* Problem to work on *
Output each record exactly, with nothing omitted.

* Data records *
• • • • •
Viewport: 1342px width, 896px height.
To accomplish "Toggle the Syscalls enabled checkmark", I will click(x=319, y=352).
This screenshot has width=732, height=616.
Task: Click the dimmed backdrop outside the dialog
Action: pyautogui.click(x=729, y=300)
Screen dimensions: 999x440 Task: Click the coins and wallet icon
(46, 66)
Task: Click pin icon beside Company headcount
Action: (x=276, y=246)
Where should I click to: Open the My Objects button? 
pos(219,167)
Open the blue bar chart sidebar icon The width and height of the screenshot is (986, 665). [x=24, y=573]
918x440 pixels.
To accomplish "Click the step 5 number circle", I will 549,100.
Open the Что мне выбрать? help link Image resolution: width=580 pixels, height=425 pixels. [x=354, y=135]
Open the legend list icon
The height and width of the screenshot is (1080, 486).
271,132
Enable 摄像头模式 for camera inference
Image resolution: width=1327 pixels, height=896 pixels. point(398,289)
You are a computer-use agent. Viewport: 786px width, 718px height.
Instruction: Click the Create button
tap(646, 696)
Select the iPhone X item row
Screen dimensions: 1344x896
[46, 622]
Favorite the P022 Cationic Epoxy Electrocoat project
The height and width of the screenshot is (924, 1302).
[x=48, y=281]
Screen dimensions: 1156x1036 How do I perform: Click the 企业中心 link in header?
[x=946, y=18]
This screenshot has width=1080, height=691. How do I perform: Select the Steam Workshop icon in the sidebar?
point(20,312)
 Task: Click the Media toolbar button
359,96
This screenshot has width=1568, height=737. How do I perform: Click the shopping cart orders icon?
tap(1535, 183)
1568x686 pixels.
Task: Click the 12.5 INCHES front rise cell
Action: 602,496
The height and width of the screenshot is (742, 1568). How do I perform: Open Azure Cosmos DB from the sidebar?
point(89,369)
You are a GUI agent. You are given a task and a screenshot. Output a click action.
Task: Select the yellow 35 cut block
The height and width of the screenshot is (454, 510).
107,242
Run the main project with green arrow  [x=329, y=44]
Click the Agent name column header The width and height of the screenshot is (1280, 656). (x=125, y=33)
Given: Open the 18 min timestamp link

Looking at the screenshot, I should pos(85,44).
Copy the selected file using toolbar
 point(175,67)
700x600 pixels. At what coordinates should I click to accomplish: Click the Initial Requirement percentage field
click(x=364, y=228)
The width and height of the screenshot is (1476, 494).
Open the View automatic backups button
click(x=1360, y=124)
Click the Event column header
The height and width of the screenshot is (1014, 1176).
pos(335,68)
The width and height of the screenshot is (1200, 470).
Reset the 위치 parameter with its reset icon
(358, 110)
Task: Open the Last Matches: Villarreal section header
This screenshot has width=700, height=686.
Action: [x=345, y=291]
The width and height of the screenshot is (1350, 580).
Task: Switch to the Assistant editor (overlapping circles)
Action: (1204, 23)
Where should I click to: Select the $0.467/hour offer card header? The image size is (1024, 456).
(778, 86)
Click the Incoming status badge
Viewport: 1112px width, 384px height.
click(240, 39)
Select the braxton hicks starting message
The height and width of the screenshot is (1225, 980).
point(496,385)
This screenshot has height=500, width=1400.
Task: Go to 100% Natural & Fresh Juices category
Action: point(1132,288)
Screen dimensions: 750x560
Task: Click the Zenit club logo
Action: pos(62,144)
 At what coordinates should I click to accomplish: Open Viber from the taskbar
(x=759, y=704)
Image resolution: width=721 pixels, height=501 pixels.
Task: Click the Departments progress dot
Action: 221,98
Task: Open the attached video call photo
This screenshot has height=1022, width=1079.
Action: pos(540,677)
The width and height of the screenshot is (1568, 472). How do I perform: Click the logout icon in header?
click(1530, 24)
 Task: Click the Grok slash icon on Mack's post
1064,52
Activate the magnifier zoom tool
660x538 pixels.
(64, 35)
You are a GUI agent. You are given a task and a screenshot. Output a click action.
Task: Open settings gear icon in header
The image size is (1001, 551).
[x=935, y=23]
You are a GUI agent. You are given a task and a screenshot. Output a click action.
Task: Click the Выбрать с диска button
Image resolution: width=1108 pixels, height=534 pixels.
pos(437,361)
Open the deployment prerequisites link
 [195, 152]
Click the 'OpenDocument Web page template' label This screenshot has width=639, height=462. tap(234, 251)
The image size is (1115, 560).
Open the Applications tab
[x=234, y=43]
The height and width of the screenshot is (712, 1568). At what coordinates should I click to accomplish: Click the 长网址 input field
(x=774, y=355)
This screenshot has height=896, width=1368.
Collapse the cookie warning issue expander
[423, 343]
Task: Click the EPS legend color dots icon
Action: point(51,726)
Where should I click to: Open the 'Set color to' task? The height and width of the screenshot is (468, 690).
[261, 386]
• • • • •
* Exercise result *
Viewport: 1342px width, 896px height.
To accomplish "Toggle the Syscalls enabled checkmark", I will click(x=319, y=352).
This screenshot has width=732, height=616.
Task: Click the dimmed backdrop outside the dialog
Action: pyautogui.click(x=729, y=300)
Screen dimensions: 999x440 Task: Click the coins and wallet icon
(46, 66)
Task: Click pin icon beside Company headcount
Action: (x=276, y=246)
Where should I click to: Open the My Objects button? 
pos(219,167)
Open the blue bar chart sidebar icon The width and height of the screenshot is (986, 665). [x=24, y=573]
918x440 pixels.
To accomplish "Click the step 5 number circle", I will 549,100.
Open the Что мне выбрать? help link Image resolution: width=580 pixels, height=425 pixels. [x=354, y=135]
Open the legend list icon
The height and width of the screenshot is (1080, 486).
271,132
Enable 摄像头模式 for camera inference
Image resolution: width=1327 pixels, height=896 pixels. point(398,289)
You are a computer-use agent. Viewport: 786px width, 718px height.
Instruction: Click the Create button
tap(646, 696)
Select the iPhone X item row
Screen dimensions: 1344x896
[46, 622]
Favorite the P022 Cationic Epoxy Electrocoat project
The height and width of the screenshot is (924, 1302).
[x=48, y=281]
Screen dimensions: 1156x1036 How do I perform: Click the 企业中心 link in header?
[x=946, y=18]
This screenshot has width=1080, height=691. How do I perform: Select the Steam Workshop icon in the sidebar?
point(20,312)
 Task: Click the Media toolbar button
359,96
This screenshot has width=1568, height=737. How do I perform: Click the shopping cart orders icon?
tap(1535, 183)
1568x686 pixels.
Task: Click the 12.5 INCHES front rise cell
Action: 602,496
The height and width of the screenshot is (742, 1568). How do I perform: Open Azure Cosmos DB from the sidebar?
point(89,369)
You are a GUI agent. You are given a task and a screenshot. Output a click action.
Task: Select the yellow 35 cut block
The height and width of the screenshot is (454, 510).
107,242
Run the main project with green arrow  [x=329, y=44]
Click the Agent name column header The width and height of the screenshot is (1280, 656). (x=125, y=33)
Given: Open the 18 min timestamp link

Looking at the screenshot, I should pos(85,44).
Copy the selected file using toolbar
 point(175,67)
700x600 pixels. At what coordinates should I click to accomplish: Click the Initial Requirement percentage field
click(x=364, y=228)
The width and height of the screenshot is (1476, 494).
Open the View automatic backups button
click(x=1360, y=124)
Click the Event column header
The height and width of the screenshot is (1014, 1176).
pos(335,68)
The width and height of the screenshot is (1200, 470).
Reset the 위치 parameter with its reset icon
(358, 110)
Task: Open the Last Matches: Villarreal section header
This screenshot has width=700, height=686.
Action: [x=345, y=291]
The width and height of the screenshot is (1350, 580).
Task: Switch to the Assistant editor (overlapping circles)
Action: (1204, 23)
Where should I click to: Select the $0.467/hour offer card header? The image size is (1024, 456).
(778, 86)
Click the Incoming status badge
Viewport: 1112px width, 384px height.
click(240, 39)
Select the braxton hicks starting message
The height and width of the screenshot is (1225, 980).
point(496,385)
This screenshot has height=500, width=1400.
Task: Go to 100% Natural & Fresh Juices category
Action: point(1132,288)
Screen dimensions: 750x560
Task: Click the Zenit club logo
Action: pos(62,144)
 At what coordinates should I click to accomplish: Open Viber from the taskbar
(x=759, y=704)
Image resolution: width=721 pixels, height=501 pixels.
Task: Click the Departments progress dot
Action: 221,98
Task: Open the attached video call photo
This screenshot has height=1022, width=1079.
Action: pos(540,677)
The width and height of the screenshot is (1568, 472). How do I perform: Click the logout icon in header?
click(1530, 24)
 Task: Click the Grok slash icon on Mack's post
1064,52
Activate the magnifier zoom tool
660x538 pixels.
(64, 35)
You are a GUI agent. You are given a task and a screenshot. Output a click action.
Task: Open settings gear icon in header
The image size is (1001, 551).
[x=935, y=23]
You are a GUI agent. You are given a task and a screenshot. Output a click action.
Task: Click the Выбрать с диска button
Image resolution: width=1108 pixels, height=534 pixels.
pos(437,361)
Open the deployment prerequisites link
 [195, 152]
Click the 'OpenDocument Web page template' label This screenshot has width=639, height=462. tap(234, 251)
The image size is (1115, 560).
Open the Applications tab
[x=234, y=43]
The height and width of the screenshot is (712, 1568). At what coordinates should I click to accomplish: Click the 长网址 input field
(x=774, y=355)
This screenshot has height=896, width=1368.
Collapse the cookie warning issue expander
[423, 343]
Task: Click the EPS legend color dots icon
Action: point(51,726)
Where should I click to: Open the 'Set color to' task? The height and width of the screenshot is (468, 690).
[261, 386]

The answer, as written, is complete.